Кальдерон в своих Autos[4] {Религиозных драмах (исп.).} попытался выполнить некоторые из высоких требований к драме, которыми пренебрег Шекспир: так, например, он сближает драму с религией и объединяет их с музыкой и танцем.
Но он забывает об условиях, еще более важных, и больше теряет, чем выигрывает, подменяя живые воплощения человеческих страстей всегда одними и теми же жестко очерченными порождениями уродливых суеверий.

> [Раздел данных]
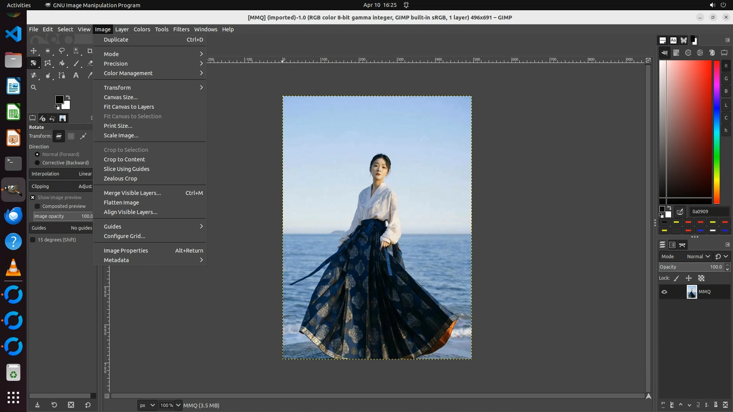The width and height of the screenshot is (733, 412).
Task: Select the Bucket Fill tool
Action: [62, 63]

> [Задания]
**A)** Перепишите отрывок о Кальдероне, всё от «Кальдерон в своих» до «порождениями уродливых суеверий.», заменив «Шекспир» на «Мольер».
**B)** С чем, согласно отрывку о Кальдероне, он объединяет драму и религию в своих Autos?
**C)** Допишите продолжение отрывка о Кальдероне, начиная сразу после его последнего предложения.
Материал существует отдельно и с отрывком не связан.

> [Ответы]
**A)**
Кальдерон в своих Autos[4] {Религиозных драмах (исп.).} попытался выполнить некоторые из высоких требований к драме, которыми пренебрег Мольер: так, например, он сближает драму с религией и объединяет их с музыкой и танцем.
Но он забывает об условиях, еще более важных, и больше теряет, чем выигрывает, подменяя живые воплощения человеческих страстей всегда одними и теми же жестко очерченными порождениями уродливых суеверий.

**B)** С музыкой и танцем.

**C)**
Однако мы отклонились от темы. Автор "Четырех Веков Поэзии" осмотрительно избегает говорить о влиянии Драмы на жизнь и нравы. Раз я узнал Рыцаря по эмблеме на его щите, мне достаточно начертать на своем "Филоктет[5]", или «Агамемнон», или «Отелло», чтобы обратить в бегство околдовавшие его исполинские Софизмы, подобно тому как зеркало в руке слабейшего из паладинов ослепляло нестерпимым светом и рассеивало целые армии чернокнижников и язычников. Связь театральных зрелищ с улучшением или падением нравов признана всеми; другими словами, отсутствие или наличие Поэзии в ее наиболее совершенной и всеобщей форме оказалось связанным с добродетелью или пороками в обычаях и поведении людей. Развращенность нравов, которую приписывают влиянию театра, начинается там, где кончается в театре Поэзия; обратимся к истории нравов, и мы увидим, что усиление первой и упадок второй находятся в столь же тесной зависимости, как любая причина и следствие.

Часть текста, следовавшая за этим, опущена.